The Federal Election Commission denied a request by Lenora Fulani of New York, a self-described Marxist, and James Mangia of Los Angeles, who headed the Reform Party faction that challenged presidential nominee Pat Buchanan in 2000.
Both are considering runs for the presidency in 2004. They told the FEC their decisions would be based in part on whether a coalition running one or more candidates that year could combine their vote to get the 5 percent needed to gain federal money for presidential campaigns and nominating conventions.
The parties would have split the money in 2008 according to their share of the 2004 vote.
``I think it would have been a tremendous and significant boost for the third-party movement and independent candidates,'' Mangia said.
The commission rejected the request Wednesday on a 5-0 vote.

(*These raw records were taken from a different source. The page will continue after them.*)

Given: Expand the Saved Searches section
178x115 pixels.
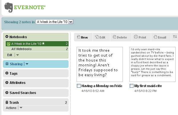Looking at the screenshot, I should (22, 93).
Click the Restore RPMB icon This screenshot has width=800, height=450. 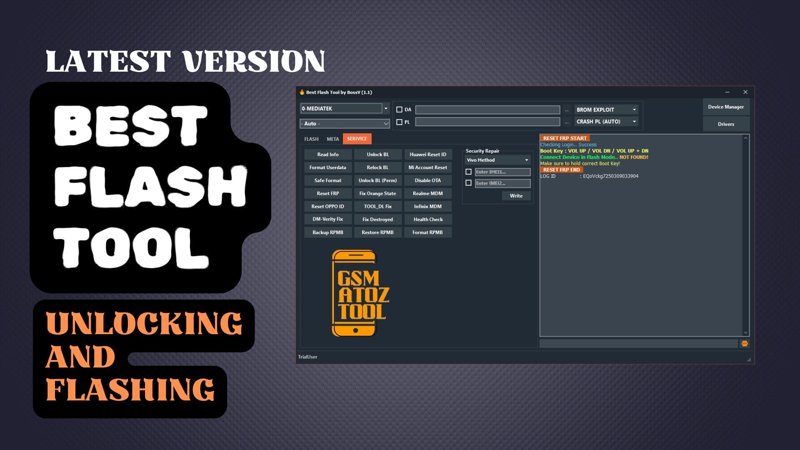(378, 232)
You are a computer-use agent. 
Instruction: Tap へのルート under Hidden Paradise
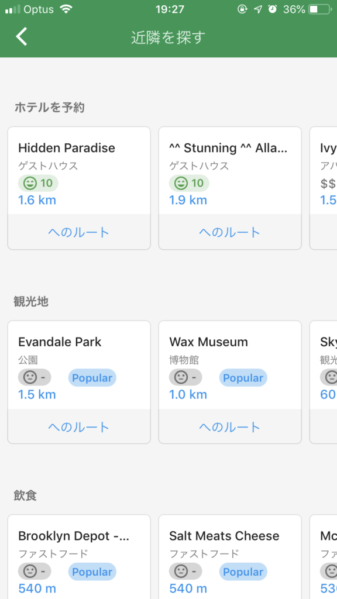pos(79,232)
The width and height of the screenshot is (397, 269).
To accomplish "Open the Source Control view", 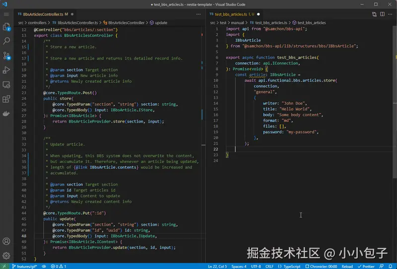I will pos(6,56).
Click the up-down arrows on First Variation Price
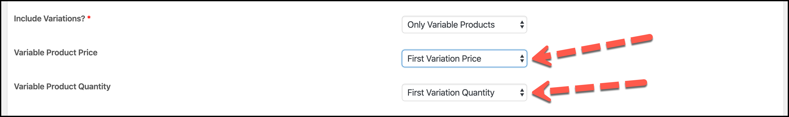Screen dimensions: 789x117 click(522, 59)
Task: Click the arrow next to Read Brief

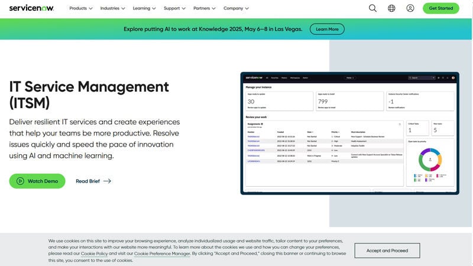Action: 107,181
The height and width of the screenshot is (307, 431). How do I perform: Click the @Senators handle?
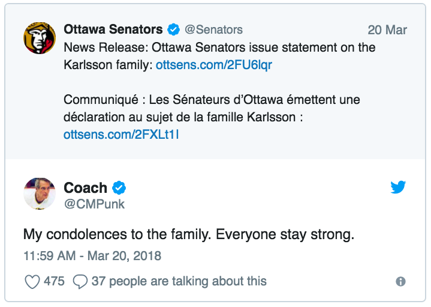click(213, 30)
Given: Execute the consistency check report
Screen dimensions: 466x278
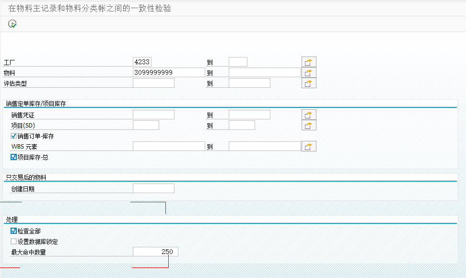Looking at the screenshot, I should (x=12, y=23).
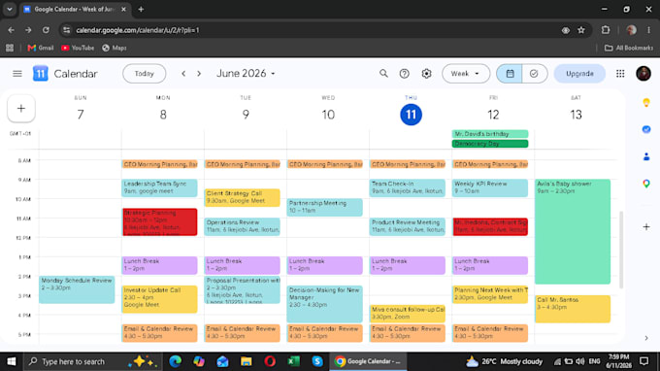Viewport: 660px width, 371px height.
Task: Switch to Calendar view toggle
Action: tap(510, 74)
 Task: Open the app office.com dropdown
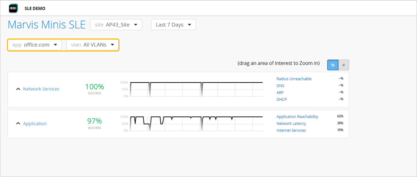pyautogui.click(x=34, y=45)
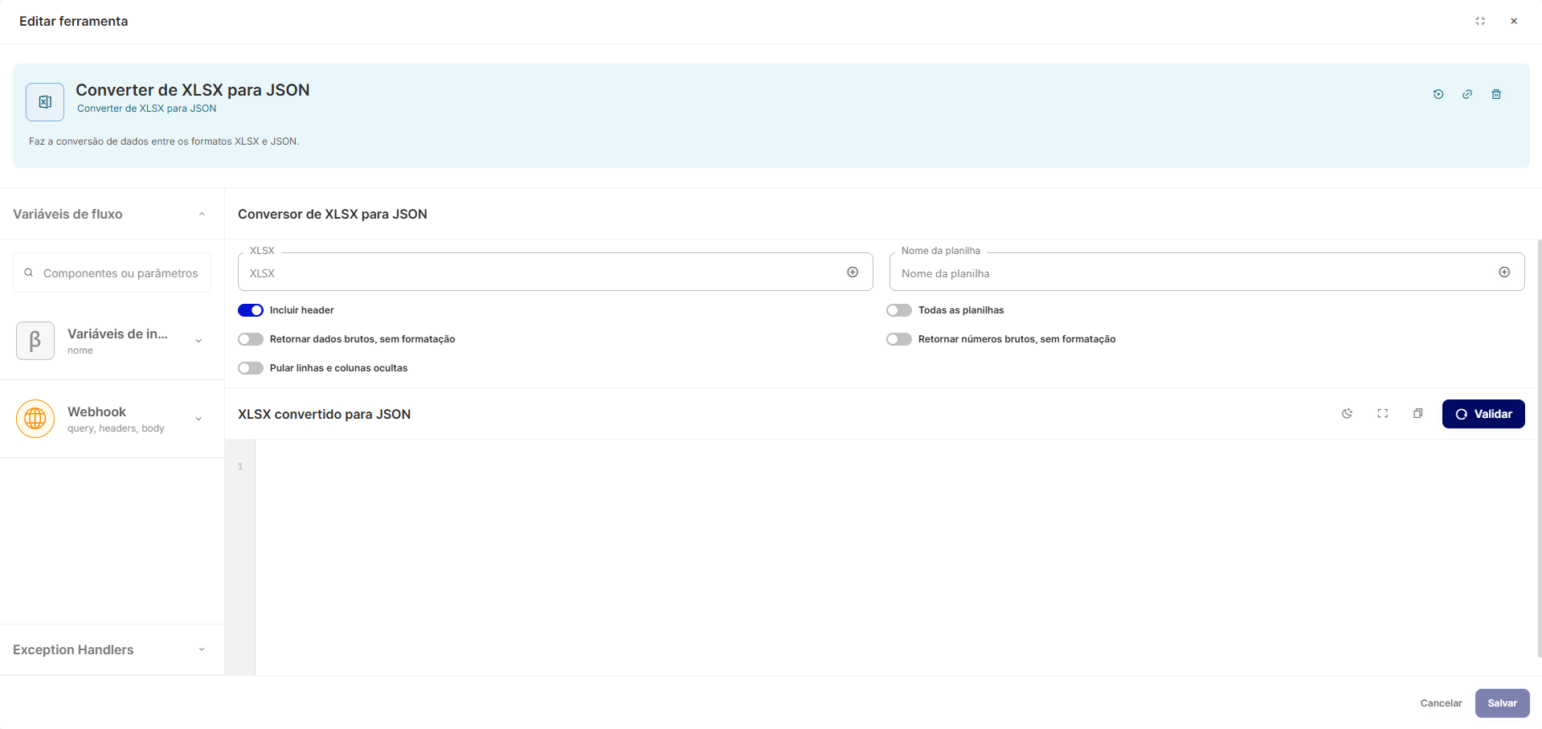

In its written opinion, the FEC quoted a 1976 court ruling that said while federal campaign finance law was designed to treat third parties fairly, Congress was not interested in ``funding hopeless candidates with large sums of public money.''
Mangia said he and other proponents of the request will consider further action. That could include fighting the decision in court or seeking federal legislation to force a change.
Reform Party founder Ross Perot won enough of the presidential vote in 1996 to receive federal financing for his party's 2000 run. Buchanan, the last Reform presidential nominee, did not.
Mangia, executive director of the St. John's Well Child Center, a network of free medical and dental clinics for children, said he has not decided whether he will seek the Reform Party nomination in 2004.
Also Wednesday, the commission ruled that a Maryland lobbyist can hold fund-raisers for a state legislator running for Congress, even though Maryland law bars lobbyists from soliciting campaign money for members of the Legislature.
The FEC said federal campaign finance law, which allows lobbyists to hold fund-raisers for congressional candidates, pre-empts the state's law.
Eric Gally, a lobbyist for Mothers Against Drunk Driving, had asked the FEC to step in. He wants to raise money for state Sen. Christopher Van Hollen Jr., a Democrat in suburban Washington's Montgomery County, running for Congress.
The FEC's 4-1 vote was meant only to address the Maryland request and does not automatically affect campaign finance laws in other states.
Still, Commissioner Karl Sandstrom said during the FEC's discussion of the proposal last week that Congress had an interest in a uniform law, so congressional candidates wouldn't be ``tripping up against state laws'' when they raised money across the country.